For those who are setting up LLCs with a partner, getting the right types of agreements in place ensures that you can both protect your business relationship as well as the business itself. Two of the most important ones include an operating agreement and a buy-sell agreement.
An operating agreement lays out exactly how the business needs to be managed, how much of the company is owned by each member, what their responsibilities are and how to handle profits and losses. Solo business owners may need one to comply with state requirements.
A buy-sell agreement will cover what should happen to the business if a member decides to stop work, is incapacitated or passes. Addressing possible future scenarios is helpful to avoid any issues and to remain in compliance.
Incorporating Without Required Licenses
Depending on your business and your state, you may be required to get some type of local, state or federal license. This is not the same as setting up a corporation or LLC. For example, those who want to work as financial advisors may need to check with their state to see what kind of license they need. Most business licenses aren’t too costly — it’s better than paying expensive fines if you operate without a required license.
Failing to Get the Right Kind of Legal Assistance
There’s nothing wrong with filling out the necessary forms to file an LLC yourself. For single-member LLCs that have simple requirements, like being 100% self-funded and incorporating in their own state won’t have many issues. However, for those who are considering S-corps, seeking legal assistance may be beneficial.
For instance, if you decide to do business in multiple states, you’re starting a business with a partner or have other complex situations, seeking professional advice can prevent issues down the line, such as navigating vague operating agreements during a dispute.
It’s understandable to be concerned about the costs of hiring a legal professional. After all, you may be just starting your business and want to earn money before investing any into the business. However, this upfront expense counts as a business write-off, and getting sound advice can save you money.
There are also alternatives to hiring a lawyer. Services like Collective can set up your LLC for you and help you navigate tax and legal paperwork.
Using Random Legal Documents Found Online
The internet houses a treasure trove of information (it’s how you find this article!) and there are plenty of resources out there to help you start and grow your business. One such resource are templates and forms. Sure, it can save you time and money from having an attorney draft one up, and in many cases it’ll do just fine. However, using these forms can get you into hot water.
For instance, I was involved in a business partnership with someone in another state, we downloaded a random operating agreement template online giving us equal ownership rights. However, due to varying factors such as the types of assets we brought in, we wanted different ownership percentages. Had we used the form without looking at it twice, it could have been disastrous.
Again, there’s nothing with using templates found online but you need to review them before adopting them into your own LLC. If there’s any verbiage you’re unsure about or you want to ensure the documents are rock-solid, asking an experienced legal professional is helpful.

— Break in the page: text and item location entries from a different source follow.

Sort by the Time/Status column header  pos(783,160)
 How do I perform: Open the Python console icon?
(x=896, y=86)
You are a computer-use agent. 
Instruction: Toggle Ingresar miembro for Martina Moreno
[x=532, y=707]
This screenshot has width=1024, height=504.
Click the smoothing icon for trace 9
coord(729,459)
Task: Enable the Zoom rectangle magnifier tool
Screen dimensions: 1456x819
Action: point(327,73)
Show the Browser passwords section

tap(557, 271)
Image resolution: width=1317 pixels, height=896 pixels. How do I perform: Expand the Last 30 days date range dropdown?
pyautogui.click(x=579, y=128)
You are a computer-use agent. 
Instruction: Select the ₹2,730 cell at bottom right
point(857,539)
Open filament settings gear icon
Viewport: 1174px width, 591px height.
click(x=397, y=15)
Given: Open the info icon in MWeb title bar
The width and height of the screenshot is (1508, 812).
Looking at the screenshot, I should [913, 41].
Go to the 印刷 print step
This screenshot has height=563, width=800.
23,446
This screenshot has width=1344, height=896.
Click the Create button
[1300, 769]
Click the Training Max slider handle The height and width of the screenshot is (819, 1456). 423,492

Starting a business is tricky enough without having to worry about backtracking because you’ve chosen the wrong business entity or didn’t keep records so you remain compliant in your LLC. That being said, once you’ve done the upfront work of figuring out how to best structure your business, submitting the necessary paperwork can be relatively easy.
After that, it’s making sure to keep your business compliant — that’s where having systems comes into play. Good luck, we’re rooting for you!